I knew this one was going to get the double thumbs-up from the first scene onward; as with pretty much every other decent superhero movie that's been made so far, this one worked because Joss Whedon stuck to the core character (and situational) concepts and did not let the story get diluted with nitwit second-echelon producer ideas about how to "improve the script". *COUGH* Tim Burton *COUGH*
With regard to the casts' performances, I'm going to have to cut out the middleman and just state that I think everybody did an absolute bang-up job. Two of my favourite scenes were when Loki and Natasha were doing their little intellectual tennis game with the backspins, feints and so forth, and the Black Widow/Hawkeye scrap. Call me the old sentimental type, but Phil Coulson's death did tick me off; that scene were he turns into a ten-year old kid around Steve Rogers, hoping for the trading-card autographs, pointed out that this guy definitely did have a life outside of work. And, yes, I was thinking, on many occasions, how this movie would have been made to fit into a V&V system scenario.
I did stick around for the Thanos cameo scene, but figured that was it and didn't see the last-last scene with the shwarma place. Needless to say, I am going to be seeing this sucker again and will make sure that I catch that one "live", as it were.

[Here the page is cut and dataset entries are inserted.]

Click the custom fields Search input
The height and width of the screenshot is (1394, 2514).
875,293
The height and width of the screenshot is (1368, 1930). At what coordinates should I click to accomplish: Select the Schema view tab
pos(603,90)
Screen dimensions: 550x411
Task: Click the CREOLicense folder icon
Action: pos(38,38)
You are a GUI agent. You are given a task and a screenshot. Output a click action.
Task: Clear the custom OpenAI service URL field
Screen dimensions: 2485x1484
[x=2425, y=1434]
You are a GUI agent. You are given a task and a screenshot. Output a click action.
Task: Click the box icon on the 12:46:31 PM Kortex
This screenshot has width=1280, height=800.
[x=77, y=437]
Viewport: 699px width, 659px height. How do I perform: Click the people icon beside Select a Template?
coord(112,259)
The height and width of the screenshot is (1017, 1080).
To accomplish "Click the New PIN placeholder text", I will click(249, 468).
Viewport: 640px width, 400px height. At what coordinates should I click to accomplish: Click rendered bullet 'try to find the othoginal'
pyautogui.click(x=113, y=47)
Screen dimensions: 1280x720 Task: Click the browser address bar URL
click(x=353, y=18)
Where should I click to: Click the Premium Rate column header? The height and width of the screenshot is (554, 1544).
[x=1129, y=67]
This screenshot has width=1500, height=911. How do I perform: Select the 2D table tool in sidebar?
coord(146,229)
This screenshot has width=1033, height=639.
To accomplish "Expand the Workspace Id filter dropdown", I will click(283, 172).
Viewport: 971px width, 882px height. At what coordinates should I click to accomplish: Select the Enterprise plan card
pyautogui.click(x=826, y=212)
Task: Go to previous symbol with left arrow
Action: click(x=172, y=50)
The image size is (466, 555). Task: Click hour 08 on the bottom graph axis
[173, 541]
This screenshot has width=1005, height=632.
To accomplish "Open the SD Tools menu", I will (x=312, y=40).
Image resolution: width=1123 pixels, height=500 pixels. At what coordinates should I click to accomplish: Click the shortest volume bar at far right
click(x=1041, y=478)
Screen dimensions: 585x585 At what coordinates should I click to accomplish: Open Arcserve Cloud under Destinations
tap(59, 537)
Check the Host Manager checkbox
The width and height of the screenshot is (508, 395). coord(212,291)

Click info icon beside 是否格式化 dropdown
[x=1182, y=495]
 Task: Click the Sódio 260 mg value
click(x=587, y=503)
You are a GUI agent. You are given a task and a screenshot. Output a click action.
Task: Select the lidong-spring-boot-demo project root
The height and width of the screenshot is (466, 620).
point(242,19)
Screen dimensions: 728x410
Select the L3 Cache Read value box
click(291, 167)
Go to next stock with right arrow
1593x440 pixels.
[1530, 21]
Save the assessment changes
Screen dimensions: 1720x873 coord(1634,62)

On a final note, the best comparison I can make, in terms of movie-going experiences, is with when Aliens first came out back in '86. One reviewer stated that it - Aliens - was a two and a half hour movie that seemed like it was an hour and a half: things moved that quickly and had that little dead space between scenes. Avengers gets the same kudos in my book - this is a rare event that will echo in the superhero communities - print and film alike - for a very long time to come.